Living conditions of Thailand’s indigenous sea people in jeopardy


RANONG, Nov 12 – An increasing number of land developers have encroached the habitats of the Moken ethnic community, the so-called sea gypsies in this southern Thai province on the Andaman Sea, a provincial official said Monday.

Viroj Saengsivarith, deputy governor of Ranong, expressed concern for the plight of the indigenous Moken and Urak Lawoi peoples who have lived on various islands including Lau, Sinhai, Payam and Chang.

According to an initial report, he said, about seven rai of land on Lau Island inhabited by the seafaring people have been taken over by land developers, and Land Department officials have been instructed to find out if they were granted permission to legally occupy the land.

The tsunami which struck southern Thailand in 2004 has changed the sea gypsies’ way of life though the impact was not as severe as in neighbouring Phuket, Phang-nga and Krabi provinces.

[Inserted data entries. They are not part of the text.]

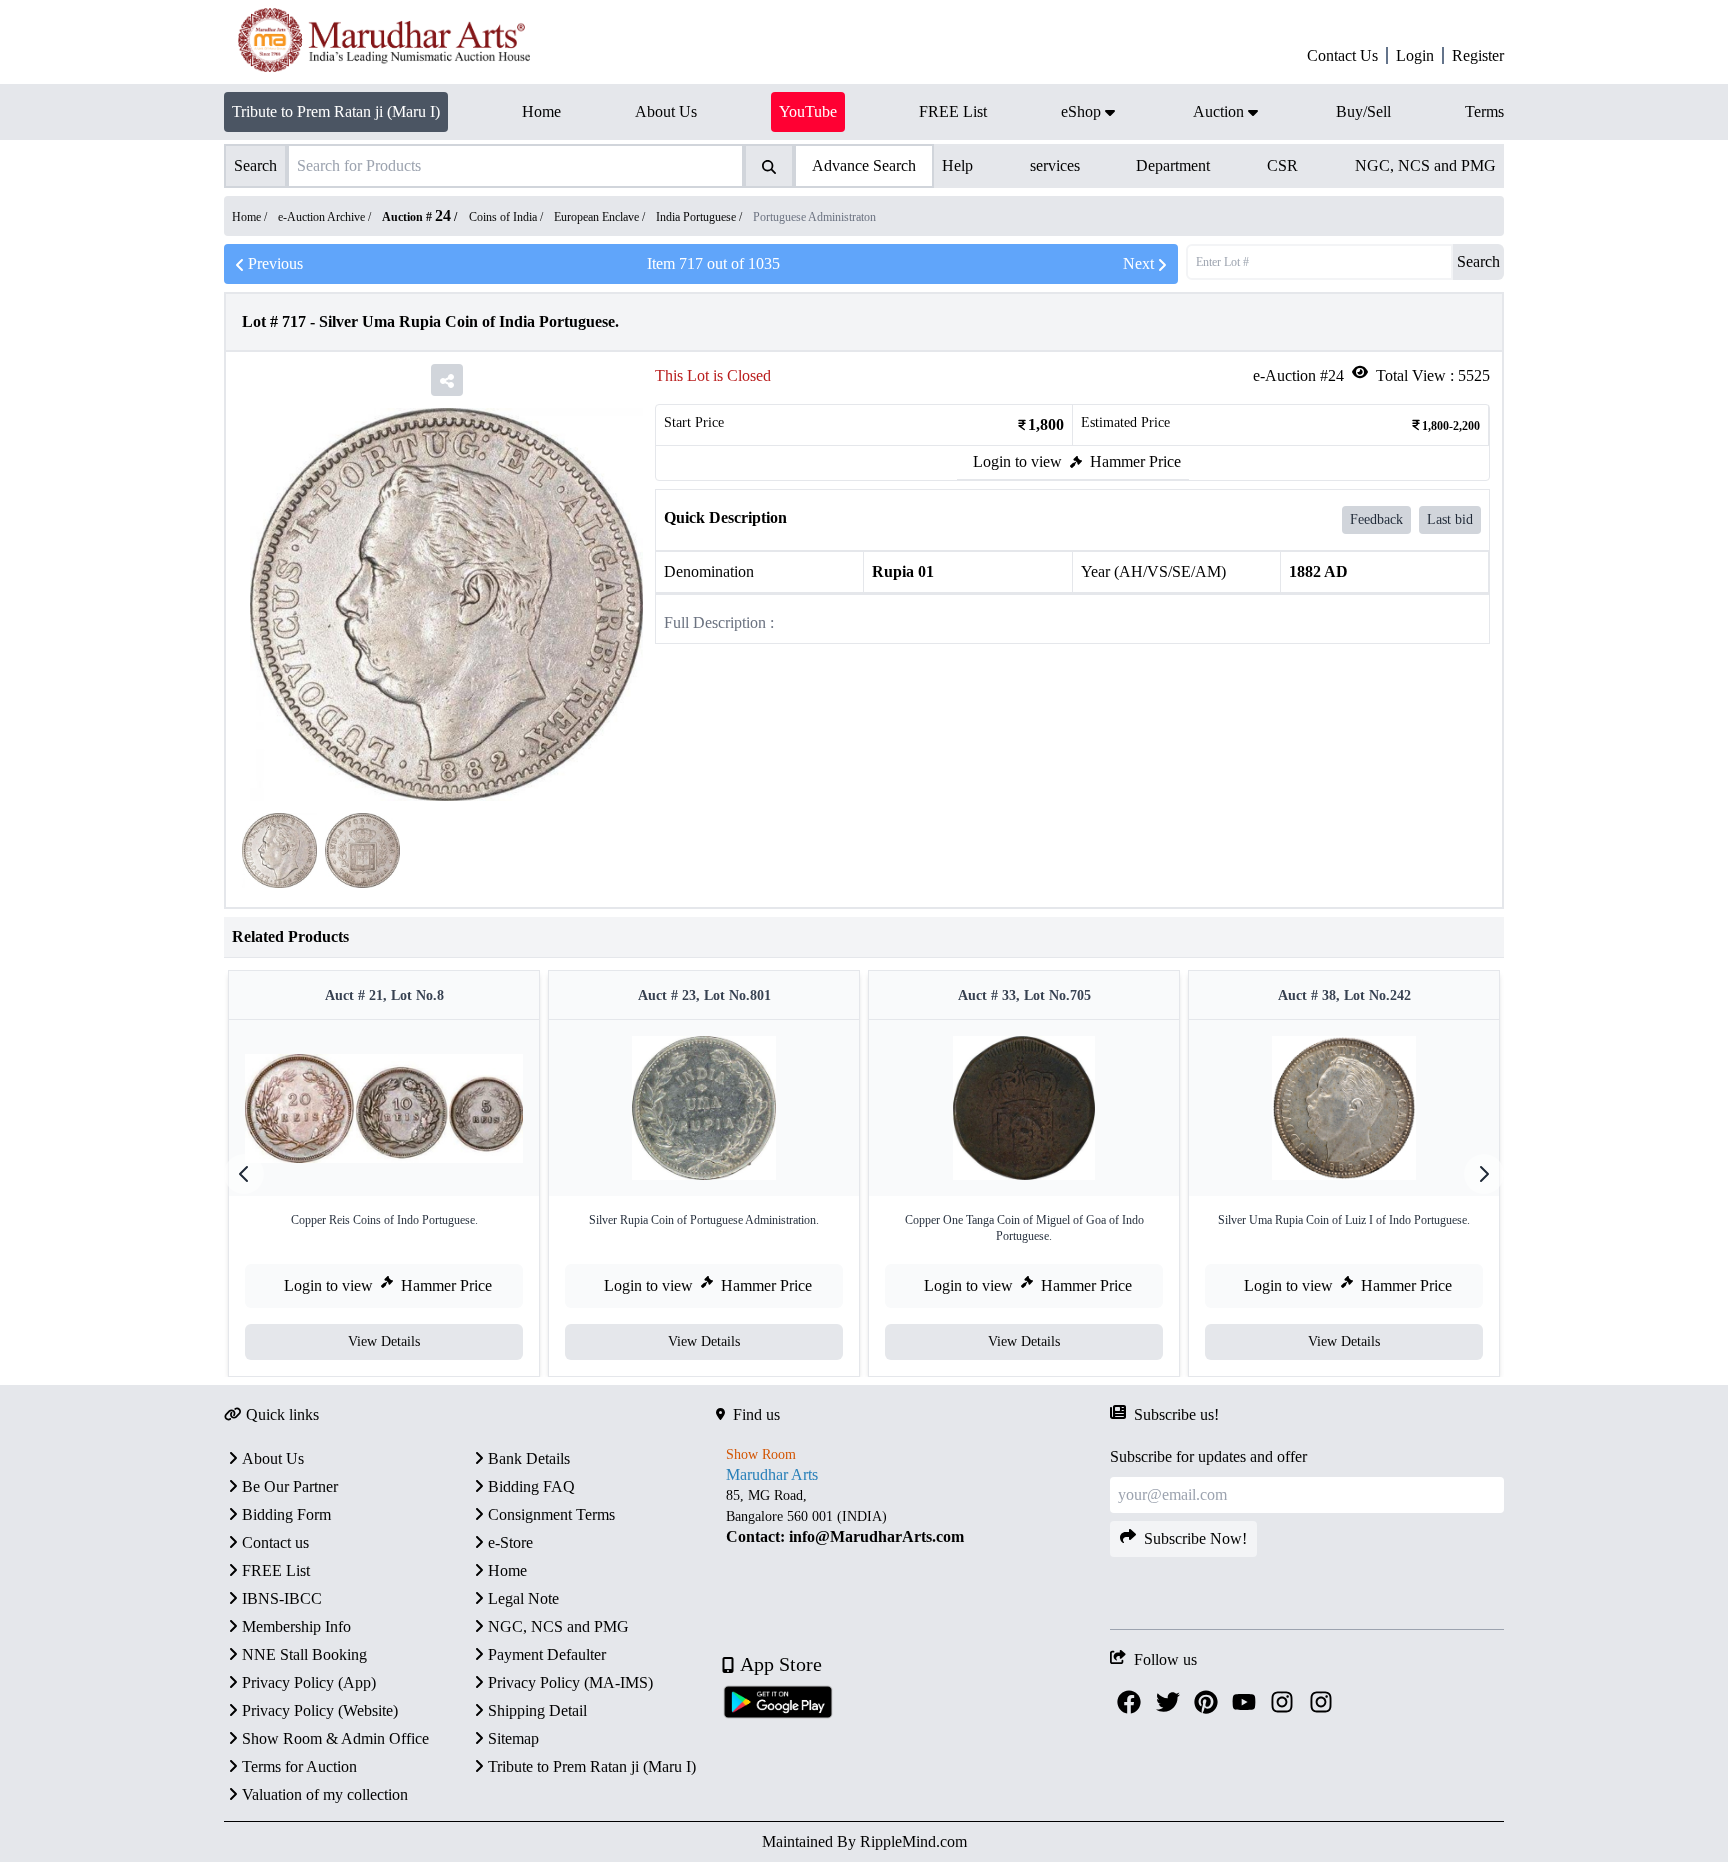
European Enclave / (601, 217)
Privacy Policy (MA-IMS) (570, 1682)
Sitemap (513, 1738)
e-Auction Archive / (326, 217)
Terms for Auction (299, 1766)
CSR (1282, 165)
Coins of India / (507, 217)
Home (507, 1570)
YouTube (808, 111)
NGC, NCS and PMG (1425, 165)
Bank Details (529, 1458)
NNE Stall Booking (304, 1654)
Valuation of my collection (325, 1794)
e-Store (510, 1542)
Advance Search (864, 165)
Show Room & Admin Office (335, 1738)
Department (1173, 165)
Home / (251, 217)
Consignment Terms (551, 1514)
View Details (384, 1341)
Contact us (275, 1542)
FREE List (276, 1570)
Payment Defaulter (547, 1654)
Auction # (416, 217)
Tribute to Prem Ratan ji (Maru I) (336, 111)
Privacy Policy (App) (309, 1682)
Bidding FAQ (531, 1486)
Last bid (1450, 519)
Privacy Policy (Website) (320, 1710)
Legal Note (523, 1598)
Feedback (1376, 519)
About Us (273, 1458)
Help (957, 165)
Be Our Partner (290, 1486)
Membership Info (296, 1626)
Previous (275, 263)
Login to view (1017, 461)
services (1055, 165)
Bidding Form (286, 1514)
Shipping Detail (537, 1710)
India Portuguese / (700, 217)
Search (1478, 261)
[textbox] (913, 1515)
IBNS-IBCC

Jirasak Boonsong, an official of the Public Organisation — private body assisting the seafaring people in Ranong, said Moken are stateless people not entitled to any legal rights.

He called on the government to allow the sea gypsies to live in a provided settlement, which could be called a special cultural zone, to protect them from external encroachment.

Sidit Pramongkit, chief of the Moken dwellers on Lau island, said 201 Moken people, 39 families, currently live on the Lau, Payam and Chang Islands.